Canberra rescue drone wins $10,000 prize
“A Canberra team has won $10,000 for developing an un-manned aerial vehicle (UAV) which could help rescue stranded bushwalkers. Leader Stephen Dade and his team ‘Canberra UAV’ claimed first prize at the Outback Rescue Challenge after their UAV successfully located a dummy bushwalker.”

With Israel’s Destruction of Drone, the Region’s Dynamics Have Changed Significantly
“In the long run, however, manned fighter jets will be a very poor choice for defending against hostile UAV incursions. UAVs will eventually gain the advantage in agility and maneuverability—and in the ability to dodge and weave to avoid missiles intended to destroy them. Given that the entire country of Israel may now be within easy reach of Iranian UAVs launched from southern Lebanon, that’s a technology trend that has the potential to fundamentally alter the dynamics of the region.”

Govt to prioritize development of drones
“As an archipelago sitting on the Pacific Ring of Fire, the Indonesian government is currently prioritizing the development of its own unmanned aerial vehicles (UAV) to cover the many volcanoes located throughout the country, according to Research and Technology Minister Gusti Muhammad Hatta.”

Iran has a new toy: Drone proliferation continues
“The Shahed-129 unmanned aerial vehicle (UAV) is Iran’s newest domestically made drone, capable of reaching targets up to 2,000 kilometers away, which includes just about anywhere in the Middle East, as well as Israel. This model doubles the range of previous drones, but bears some similarities to the US RQ Sentential UAV that crashed on Iranian territory in 2011.”

Video: IAF Interceps UAV in Israeli Airspace
“DIY ISR and weapon delivery platforms are likely to remain just an annoyance for some time.
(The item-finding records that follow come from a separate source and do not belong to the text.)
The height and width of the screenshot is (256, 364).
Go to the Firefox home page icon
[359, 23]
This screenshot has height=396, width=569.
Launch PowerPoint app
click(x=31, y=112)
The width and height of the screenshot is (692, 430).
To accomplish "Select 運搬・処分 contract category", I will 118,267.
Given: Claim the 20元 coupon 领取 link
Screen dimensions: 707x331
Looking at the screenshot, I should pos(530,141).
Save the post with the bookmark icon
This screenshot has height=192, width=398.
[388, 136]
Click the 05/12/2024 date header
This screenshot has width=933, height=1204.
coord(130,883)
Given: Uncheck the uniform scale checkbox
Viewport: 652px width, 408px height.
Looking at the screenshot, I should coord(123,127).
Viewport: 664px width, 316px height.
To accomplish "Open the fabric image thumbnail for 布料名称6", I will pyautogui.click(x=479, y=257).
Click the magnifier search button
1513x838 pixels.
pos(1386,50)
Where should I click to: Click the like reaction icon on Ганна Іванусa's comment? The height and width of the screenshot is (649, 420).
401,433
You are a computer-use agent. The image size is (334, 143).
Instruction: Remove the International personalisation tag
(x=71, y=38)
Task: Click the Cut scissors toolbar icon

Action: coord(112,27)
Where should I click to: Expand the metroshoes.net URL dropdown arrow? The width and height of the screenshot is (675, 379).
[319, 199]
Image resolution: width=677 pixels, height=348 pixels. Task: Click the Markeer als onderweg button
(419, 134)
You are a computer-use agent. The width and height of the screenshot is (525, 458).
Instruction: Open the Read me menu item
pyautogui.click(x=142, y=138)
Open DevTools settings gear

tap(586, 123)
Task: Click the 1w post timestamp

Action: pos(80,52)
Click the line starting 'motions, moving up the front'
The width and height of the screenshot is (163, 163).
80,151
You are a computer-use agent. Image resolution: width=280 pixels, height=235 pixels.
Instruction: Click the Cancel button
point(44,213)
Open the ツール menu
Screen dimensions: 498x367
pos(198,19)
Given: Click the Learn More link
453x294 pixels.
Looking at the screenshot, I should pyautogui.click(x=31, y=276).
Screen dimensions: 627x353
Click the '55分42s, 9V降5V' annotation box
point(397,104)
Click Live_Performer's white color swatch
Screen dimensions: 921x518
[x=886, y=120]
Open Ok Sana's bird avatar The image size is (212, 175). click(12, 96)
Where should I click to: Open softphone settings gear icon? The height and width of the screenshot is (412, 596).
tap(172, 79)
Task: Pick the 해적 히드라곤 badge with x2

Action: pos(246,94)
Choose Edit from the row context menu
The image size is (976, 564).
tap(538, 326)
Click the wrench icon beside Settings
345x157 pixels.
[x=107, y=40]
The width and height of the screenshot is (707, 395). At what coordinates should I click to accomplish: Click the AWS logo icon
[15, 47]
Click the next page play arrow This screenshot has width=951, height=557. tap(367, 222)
The value of the intelligence they generate is questionable at best. And if the aim is to kill or destroy the impact will be minimal unless someone gets extremely creative with the payload. In most cases these platforms are more likely to benefit conventional forces, rather than non-state actors, who can deploy them with greater frequency and effectiveness.”

U.S. Security Agency Begins Small UAS Testing
“The U.S. Department of Homeland Security (DHS) will begin testing and evaluating small unmanned aircraft systems (UAS) this month near Lawton, Oklahoma, under a federal and state initiative to study UAS applications for emergency response. The DHS is also considering the use of small UAS by its constituent organizations: the Coast Guard and the Customs and Border Protection (CBP) agency.”